* [INSTRUCTIONS FOR THE TASK]: Tally the lines in the material below that contain the string "screenshot", matching case exactly. How many are there? Reply with the number alone.

* [INPUT FOR THIS TASK]:
** begin **

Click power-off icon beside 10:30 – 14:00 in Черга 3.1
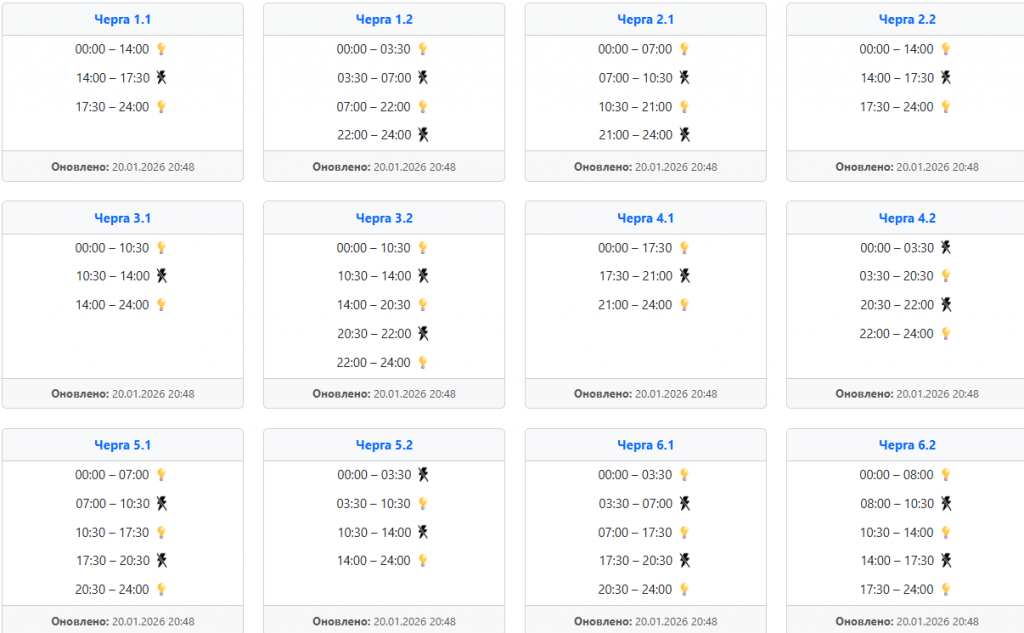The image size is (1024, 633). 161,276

** end **
** begin **

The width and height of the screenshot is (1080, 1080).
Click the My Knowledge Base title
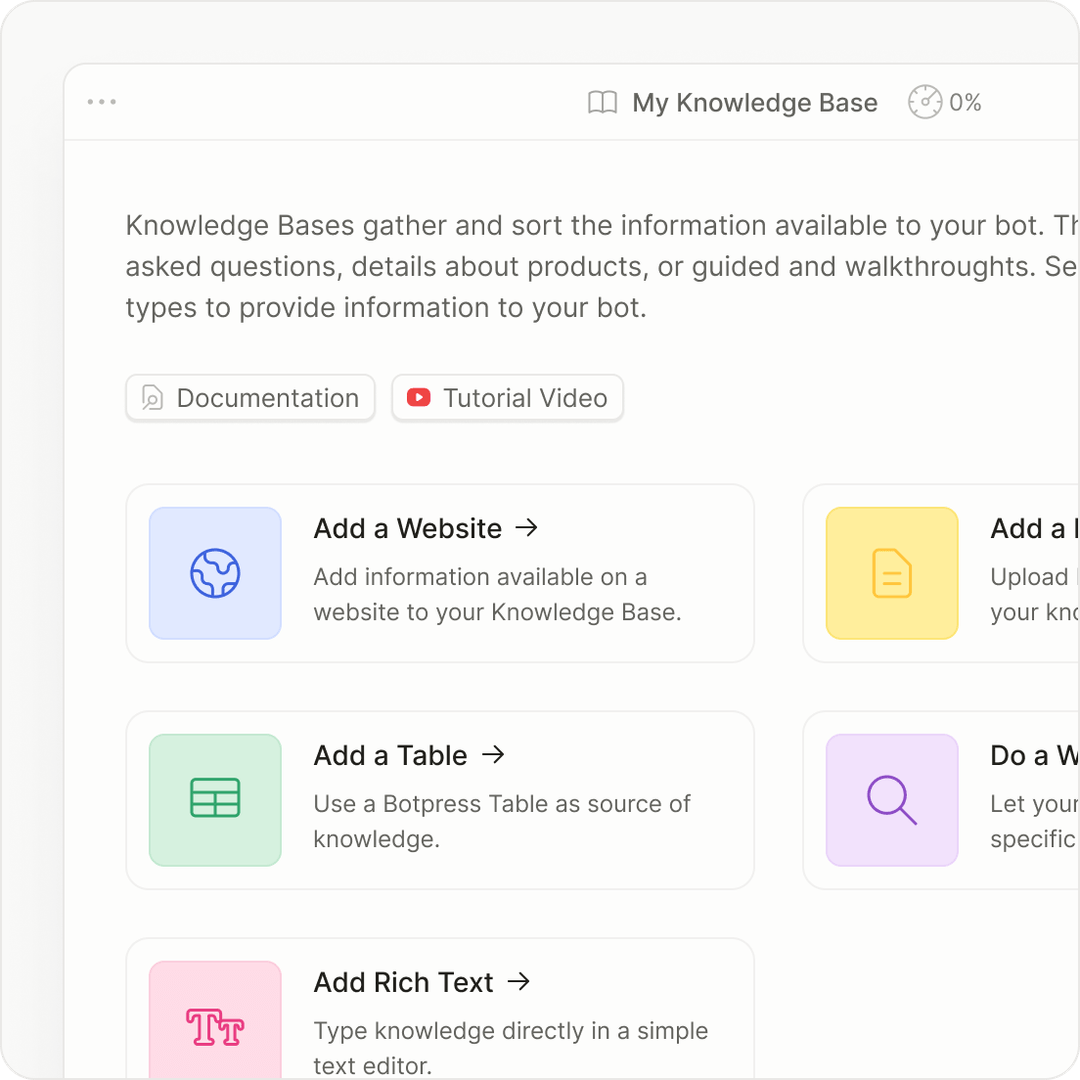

** end **
** begin **

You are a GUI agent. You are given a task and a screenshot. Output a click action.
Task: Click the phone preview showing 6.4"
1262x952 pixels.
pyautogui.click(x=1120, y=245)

** end **

* [EXERCISE SOLUTION]: 2